What Striking Workers Of Yaounde Emergency Centre Want

Some workers of the facility that takes care of emergency medical care in the nation’s capital have since May 22 been demanding the payment of social insurance benefits and the establishment of permanent contracts through a sit-in strike action

Close to 400 staff of the Yaounde Emergency Centre have since May 22 been organising a 5-hour (7:30 a.m. to 12:30 p.m.) sit-in strike to demand solutions to their 17-point formulated complaints. Key among the demands, is the payment of their social insurance benefits and the request to issue them permanent contracts. 

“We are out because we are asking for matriculation after working here for more than nine years,” one of the striking workers told reporters Tuesday, May 23.

“They have been promising to regularise the situation yet no action. As long as the problem isn’t solved we won’t leave,” she said.

She also lamented that their present pay package is too little to sustain their households. “We earn just FCFA 69,000. How much is a rent? We can’t even afford to take care of other needs.”

Messages such as “A nurse in distress is more dangerous than a soldier at the war front,” could be read on the placards brandished by the disgruntled strikers.

“We are not able to work properly due to limited equipment,” said one nurse.

MATERIAL PROVIDED
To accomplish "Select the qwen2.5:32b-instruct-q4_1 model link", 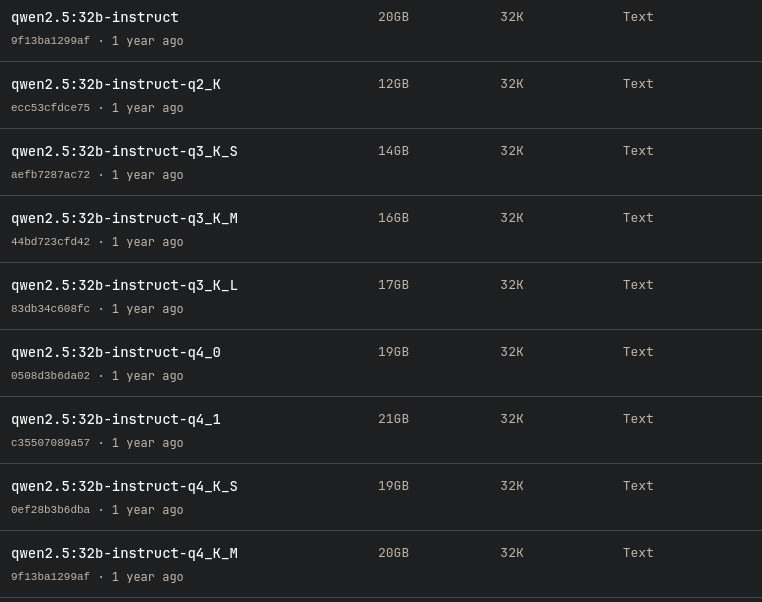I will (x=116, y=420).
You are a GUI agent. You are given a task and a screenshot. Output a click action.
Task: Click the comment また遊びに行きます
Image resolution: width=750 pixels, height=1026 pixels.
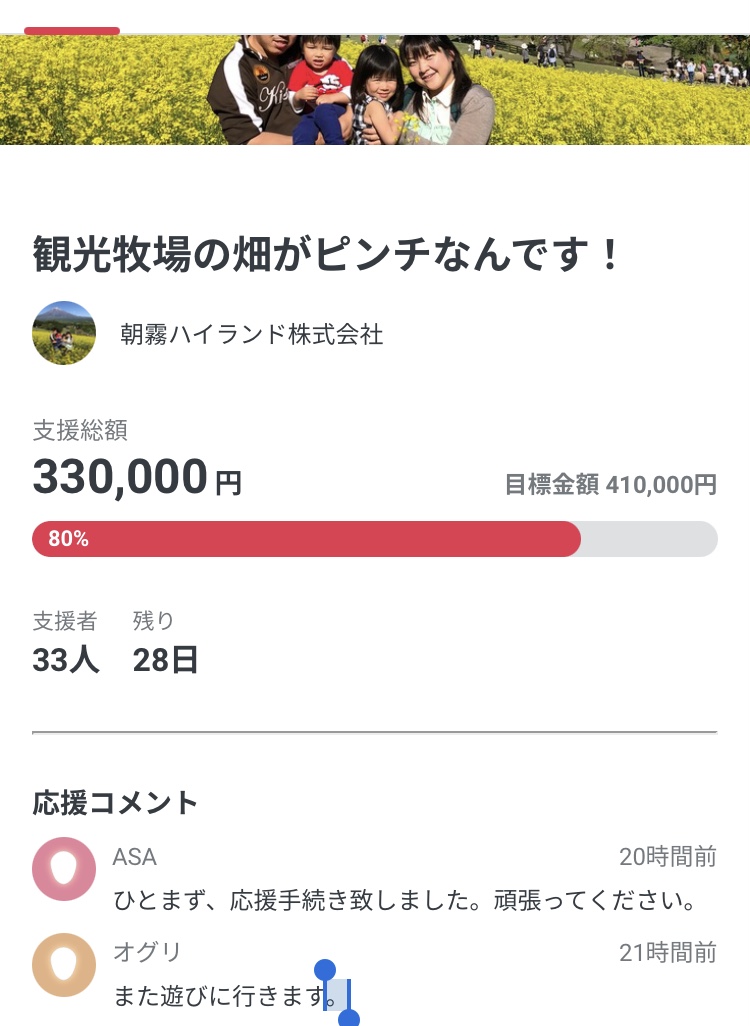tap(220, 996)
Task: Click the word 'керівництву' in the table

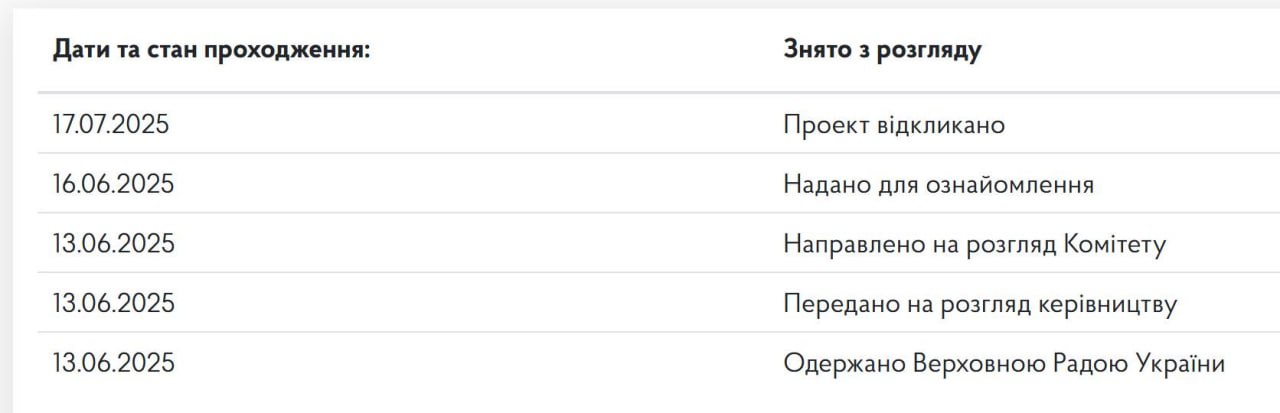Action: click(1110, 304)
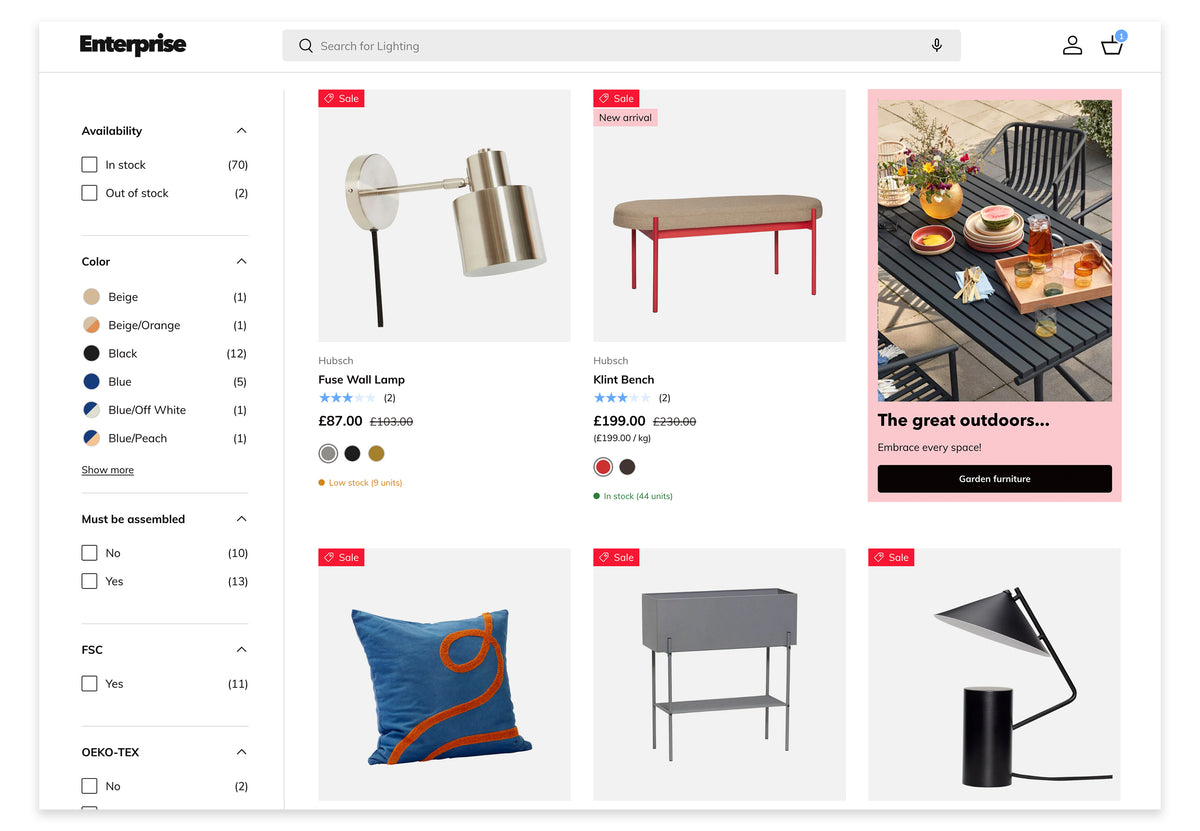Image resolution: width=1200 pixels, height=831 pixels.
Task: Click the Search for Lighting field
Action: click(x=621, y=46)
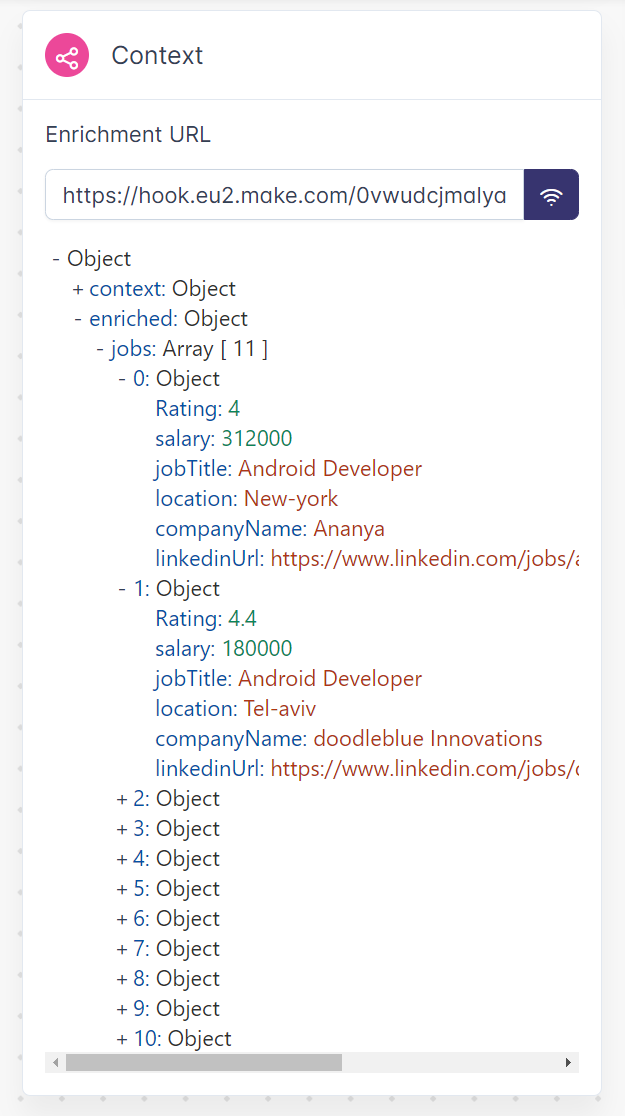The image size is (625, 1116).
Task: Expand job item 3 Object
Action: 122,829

WORK ITEM A
Rewrite the paragraph beginning "Close to 400 staff" from the Yaounde Emergency Centre strike article above as a shorter bulleted list that keeps its main facts.
WORK ITEM B
In the Yaounde Emergency Centre strike article, what hours does the daily sit-in run?

REPLY A
- About 400 Yaounde Emergency Centre staff have held a sit-in strike since May 22.
- The strike runs 5 hours a day, from 7:30 a.m. to 12:30 p.m.
- The staff have 17 complaints.
- Their main demands are payment of social insurance benefits and permanent contracts.

REPLY B
From 7:30 a.m. to 12:30 p.m.